Making the Stem Knee
With the hull framework essentially complete, the next task was to build the stem knee—the solid timber that ties together the stem, the bottom of the hull and Frame E.
| The stem knee |
I began by cutting a section from one of my pine boards and using the bandsaw to split it into two pieces with a rough approximation of the final shape. These were then glued together and, after curing, passed through the planer until I reached the required 40 mm thickness.
| Cutting two pieces with a rough shape |
| Removing thickness to get to 40mm |
The next challenge was determining the exact shape of the knee.
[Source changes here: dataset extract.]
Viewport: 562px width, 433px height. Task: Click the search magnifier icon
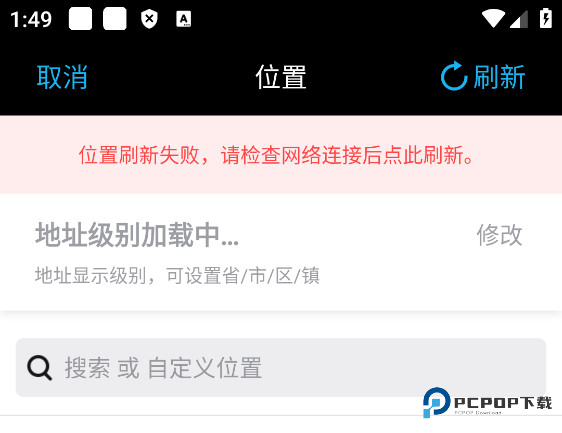[x=39, y=367]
Two surfaces were straightforward enough: the angle where it joins the stem and the contour of the hull between the stem and Frame E. The difficulty was transferring those complex shapes accurately to the timber.
At that point, I remembered an excellent YouTube video demonstrating a technique known as a Tick Stick, and decided to give it a try. The first step was to place a rectangular piece of plywood in the correct longitudinal plane between the stem and Frame E. I then searched around the boatyard for a small scrap of wood—there is never a shortage of those—and made my own Tick Stick. One end was shaped into a sharp point for locating reference points, while the sides were cut with a series of distinctive notches using the table saw and bandsaw. Those irregular shapes are the secret that allows the stick to be repositioned accurately later.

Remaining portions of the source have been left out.